**WHAT IS EXPECTED**: When you copy the material below, keep every line exact and drop the pictures.

**EXTRACTED ENTRIES**:
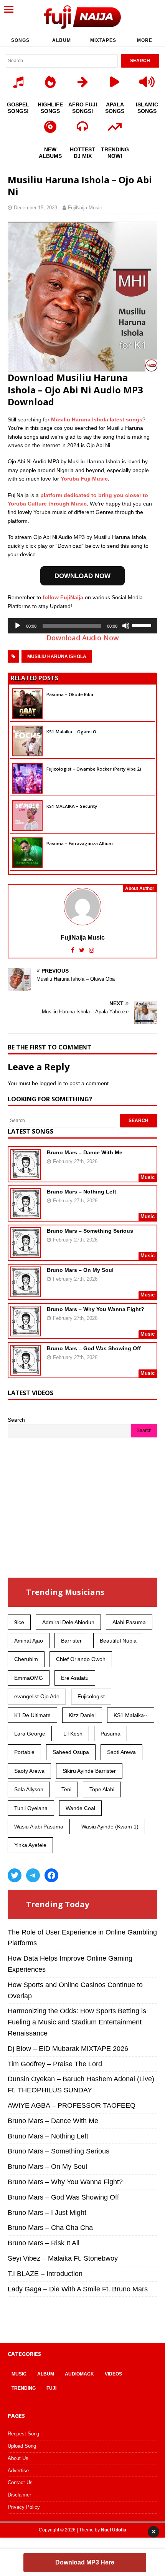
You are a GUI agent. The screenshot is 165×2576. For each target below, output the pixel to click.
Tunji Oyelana (31, 1808)
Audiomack (79, 2374)
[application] (82, 625)
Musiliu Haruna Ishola (56, 656)
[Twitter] (14, 1875)
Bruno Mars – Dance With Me (84, 1152)
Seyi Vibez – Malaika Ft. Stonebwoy (63, 2258)
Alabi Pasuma (129, 1622)
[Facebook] (51, 1875)
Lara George (29, 1734)
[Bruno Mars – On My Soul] (25, 1292)
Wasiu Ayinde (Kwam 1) (110, 1826)
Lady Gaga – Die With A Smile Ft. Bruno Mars (78, 2289)
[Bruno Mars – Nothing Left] (25, 1214)
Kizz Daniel (82, 1715)
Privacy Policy (24, 2507)
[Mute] (126, 626)
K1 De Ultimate (32, 1715)
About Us (18, 2458)
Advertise (18, 2470)
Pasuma (110, 1734)
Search (16, 1420)
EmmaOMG (28, 1678)
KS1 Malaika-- (131, 1715)
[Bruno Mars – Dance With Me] (25, 1175)
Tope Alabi (101, 1789)
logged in (51, 1083)
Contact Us (20, 2482)
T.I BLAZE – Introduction (45, 2274)
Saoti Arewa (121, 1752)
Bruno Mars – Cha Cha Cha (50, 2227)
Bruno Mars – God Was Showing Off (94, 1348)
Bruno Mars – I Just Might (47, 2212)
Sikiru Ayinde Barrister (89, 1771)
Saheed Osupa (71, 1752)
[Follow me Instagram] (91, 950)
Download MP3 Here (84, 2562)
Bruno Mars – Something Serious (90, 1231)
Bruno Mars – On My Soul (80, 1270)
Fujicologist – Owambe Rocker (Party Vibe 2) (93, 769)
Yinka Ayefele (30, 1845)
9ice (19, 1622)
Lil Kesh (72, 1734)
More (144, 40)
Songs (20, 40)
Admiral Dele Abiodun (68, 1622)
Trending (24, 2388)
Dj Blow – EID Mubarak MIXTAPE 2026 (68, 2048)
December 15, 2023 (35, 208)
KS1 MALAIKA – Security (71, 806)
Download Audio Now (82, 637)
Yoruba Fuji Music (84, 479)
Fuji (51, 2388)
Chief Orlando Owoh (81, 1659)
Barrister (71, 1641)
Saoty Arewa (29, 1771)
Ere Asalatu (75, 1678)
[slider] (142, 625)
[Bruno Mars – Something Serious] (25, 1253)
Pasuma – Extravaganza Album (79, 843)
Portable (24, 1752)
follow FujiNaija (63, 597)
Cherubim (26, 1659)
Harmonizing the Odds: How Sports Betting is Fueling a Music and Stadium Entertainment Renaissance (77, 2022)
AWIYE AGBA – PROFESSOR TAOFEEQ (71, 2105)
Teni (66, 1789)
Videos (113, 2374)
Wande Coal (80, 1808)
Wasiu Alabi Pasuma (38, 1826)
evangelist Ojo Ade (36, 1696)
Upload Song (22, 2446)
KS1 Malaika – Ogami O (71, 731)
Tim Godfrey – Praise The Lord (55, 2064)
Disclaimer (19, 2495)
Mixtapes (103, 40)
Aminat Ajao (28, 1641)
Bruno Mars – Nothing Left (81, 1192)
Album (61, 40)
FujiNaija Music (85, 208)
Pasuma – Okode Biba (69, 694)
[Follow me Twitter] (82, 950)
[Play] (17, 626)
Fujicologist (91, 1696)
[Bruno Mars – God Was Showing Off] (25, 1371)
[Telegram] (33, 1875)
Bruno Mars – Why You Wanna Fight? (95, 1309)
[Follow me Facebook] (73, 950)
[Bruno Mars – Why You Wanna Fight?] (25, 1331)
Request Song (23, 2434)
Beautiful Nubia (118, 1641)
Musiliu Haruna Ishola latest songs (96, 419)
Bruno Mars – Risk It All (43, 2243)
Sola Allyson (28, 1789)
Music (19, 2374)
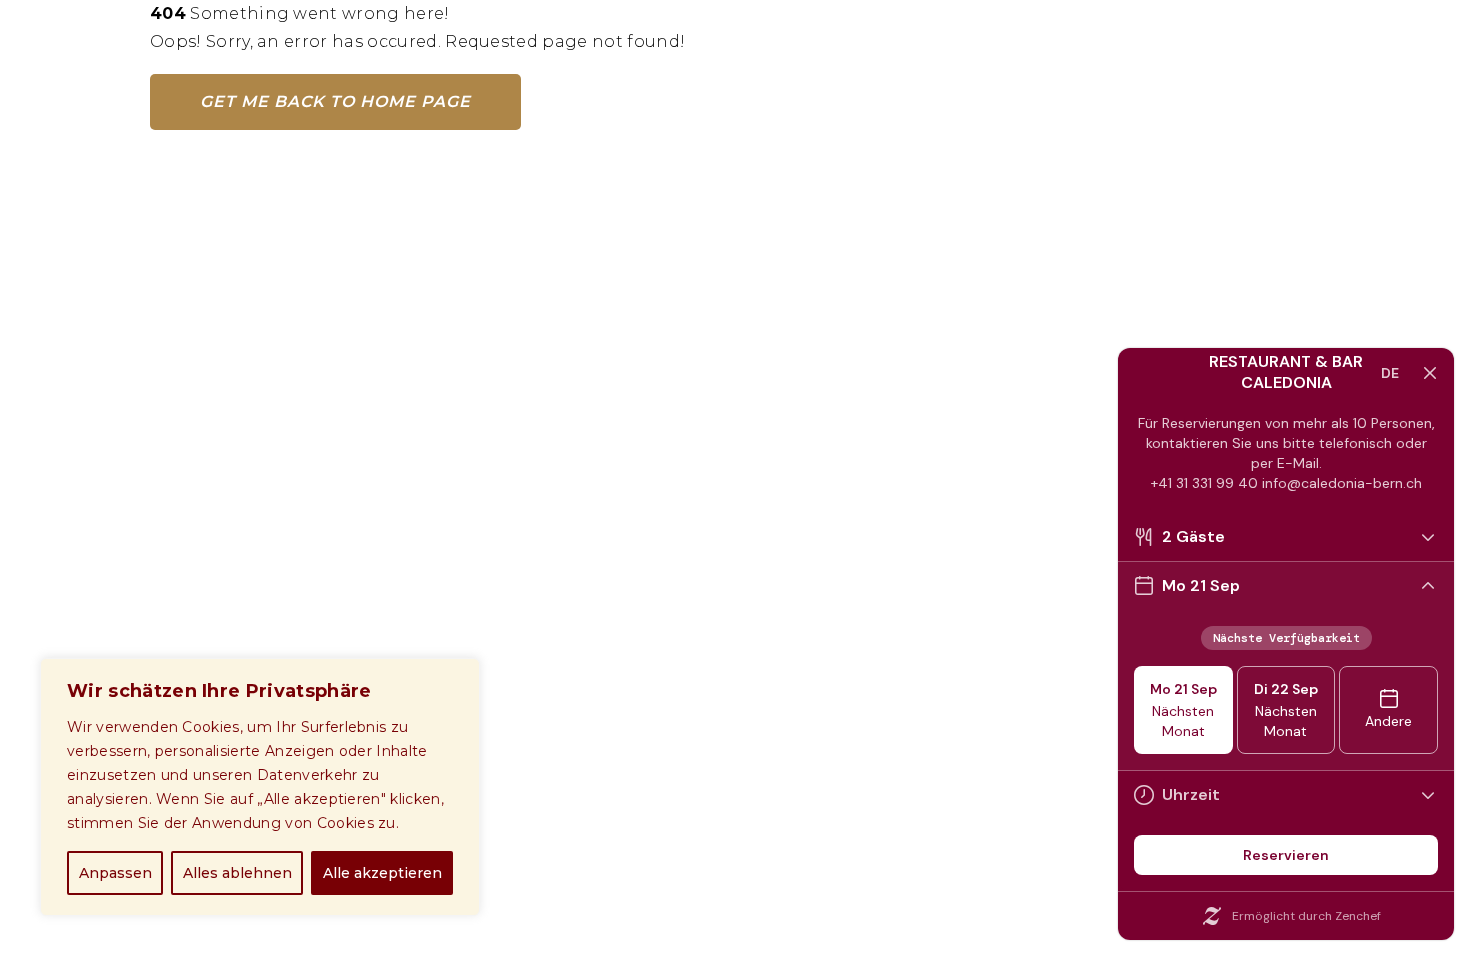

**FINISHED EXERCISE**:
You are a GUI agent. The screenshot is 165×2576. For each target below, output the pixel to click.
Tunji Oyelana (31, 1808)
Audiomack (79, 2374)
[application] (82, 625)
Musiliu Haruna Ishola (56, 656)
[Twitter] (14, 1875)
Bruno Mars – Dance With Me (84, 1152)
Seyi Vibez – Malaika Ft. Stonebwoy (63, 2258)
Alabi Pasuma (129, 1622)
[Facebook] (51, 1875)
Lara George (29, 1734)
[Bruno Mars – On My Soul] (25, 1292)
Wasiu Ayinde (Kwam 1) (110, 1826)
Lady Gaga – Die With A Smile Ft. Bruno Mars (78, 2289)
[Bruno Mars – Nothing Left] (25, 1214)
Kizz Daniel (82, 1715)
Privacy Policy (24, 2507)
[Mute] (126, 626)
K1 De Ultimate (32, 1715)
About Us (18, 2458)
Advertise (18, 2470)
Pasuma (110, 1734)
Search (16, 1420)
EmmaOMG (28, 1678)
KS1 Malaika-- (131, 1715)
[Bruno Mars – Dance With Me] (25, 1175)
Tope Alabi (101, 1789)
logged in (51, 1083)
Contact Us (20, 2482)
T.I BLAZE – Introduction (45, 2274)
Saoti Arewa (121, 1752)
Bruno Mars – Cha Cha Cha (50, 2227)
Bruno Mars – God Was Showing Off (94, 1348)
Bruno Mars – I Just Might (47, 2212)
Sikiru Ayinde Barrister (89, 1771)
Saheed Osupa (71, 1752)
[Follow me Instagram] (91, 950)
Download MP3 Here (84, 2562)
Bruno Mars – Something Serious (90, 1231)
Bruno Mars – On My Soul (80, 1270)
Fujicologist – Owambe Rocker (Party Vibe 2) (93, 769)
Yinka Ayefele (30, 1845)
9ice (19, 1622)
Lil Kesh (72, 1734)
More (144, 40)
Songs (20, 40)
Admiral Dele Abiodun (68, 1622)
Trending (24, 2388)
Dj Blow – EID Mubarak MIXTAPE 2026 (68, 2048)
December 15, 2023 (35, 208)
KS1 MALAIKA – Security (71, 806)
Download Audio Now (82, 637)
Yoruba Fuji Music (84, 479)
Fuji (51, 2388)
Chief Orlando Owoh (81, 1659)
Barrister (71, 1641)
Saoty Arewa (29, 1771)
Ere Asalatu (75, 1678)
[slider] (142, 625)
[Bruno Mars – Something Serious] (25, 1253)
Pasuma – Extravaganza Album (79, 843)
Portable (24, 1752)
follow FujiNaija (63, 597)
Cherubim (26, 1659)
Harmonizing the Odds: How Sports Betting is Fueling a Music and Stadium Entertainment Renaissance (77, 2022)
AWIYE AGBA – PROFESSOR TAOFEEQ (71, 2105)
Teni (66, 1789)
Videos (113, 2374)
Wande Coal (80, 1808)
Wasiu Alabi Pasuma (38, 1826)
evangelist Ojo Ade (36, 1696)
Upload Song (22, 2446)
KS1 Malaika – Ogami O (71, 731)
Tim Godfrey – Praise The Lord (55, 2064)
Disclaimer (19, 2495)
Mixtapes (103, 40)
Aminat Ajao (28, 1641)
Bruno Mars – Nothing Left (81, 1192)
Album (61, 40)
FujiNaija Music (85, 208)
Pasuma – Okode Biba (69, 694)
[Follow me Twitter] (82, 950)
[Play] (17, 626)
Fujicologist (91, 1696)
[Bruno Mars – God Was Showing Off] (25, 1371)
[Telegram] (33, 1875)
Bruno Mars – Why You Wanna Fight? (95, 1309)
[Follow me Facebook] (73, 950)
[Bruno Mars – Why You Wanna Fight?] (25, 1331)
Request Song (23, 2434)
Beautiful Nubia (118, 1641)
Musiliu Haruna Ishola latest songs (96, 419)
Bruno Mars – Risk It All (43, 2243)
Sola Allyson (28, 1789)
Music (19, 2374)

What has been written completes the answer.